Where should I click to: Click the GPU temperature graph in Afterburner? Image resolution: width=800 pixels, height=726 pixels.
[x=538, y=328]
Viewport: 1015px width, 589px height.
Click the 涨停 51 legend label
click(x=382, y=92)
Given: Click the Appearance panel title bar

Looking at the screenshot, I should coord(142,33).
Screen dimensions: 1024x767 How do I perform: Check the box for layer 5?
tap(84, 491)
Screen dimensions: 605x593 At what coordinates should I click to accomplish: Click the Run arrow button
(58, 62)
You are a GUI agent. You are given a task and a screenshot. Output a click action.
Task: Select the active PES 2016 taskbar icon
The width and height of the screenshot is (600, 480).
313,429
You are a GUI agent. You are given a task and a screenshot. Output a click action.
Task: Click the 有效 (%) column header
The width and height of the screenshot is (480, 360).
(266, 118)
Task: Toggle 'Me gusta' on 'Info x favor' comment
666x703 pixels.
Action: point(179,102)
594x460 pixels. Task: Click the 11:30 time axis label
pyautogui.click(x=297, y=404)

*Exercise brief*
Word for word, transcribe the data shown above.

*Solution to the exercise*
Where should I click to: Click the GPU temperature graph in Afterburner? Image resolution: width=800 pixels, height=726 pixels.
[x=538, y=328]
Viewport: 1015px width, 589px height.
Click the 涨停 51 legend label
click(x=382, y=92)
Given: Click the Appearance panel title bar

Looking at the screenshot, I should coord(142,33).
Screen dimensions: 1024x767 How do I perform: Check the box for layer 5?
tap(84, 491)
Screen dimensions: 605x593 At what coordinates should I click to accomplish: Click the Run arrow button
(58, 62)
You are a GUI agent. You are given a task and a screenshot. Output a click action.
Task: Select the active PES 2016 taskbar icon
The width and height of the screenshot is (600, 480).
313,429
You are a GUI agent. You are given a task and a screenshot. Output a click action.
Task: Click the 有效 (%) column header
The width and height of the screenshot is (480, 360).
(266, 118)
Task: Toggle 'Me gusta' on 'Info x favor' comment
666x703 pixels.
Action: point(179,102)
594x460 pixels. Task: Click the 11:30 time axis label
pyautogui.click(x=297, y=404)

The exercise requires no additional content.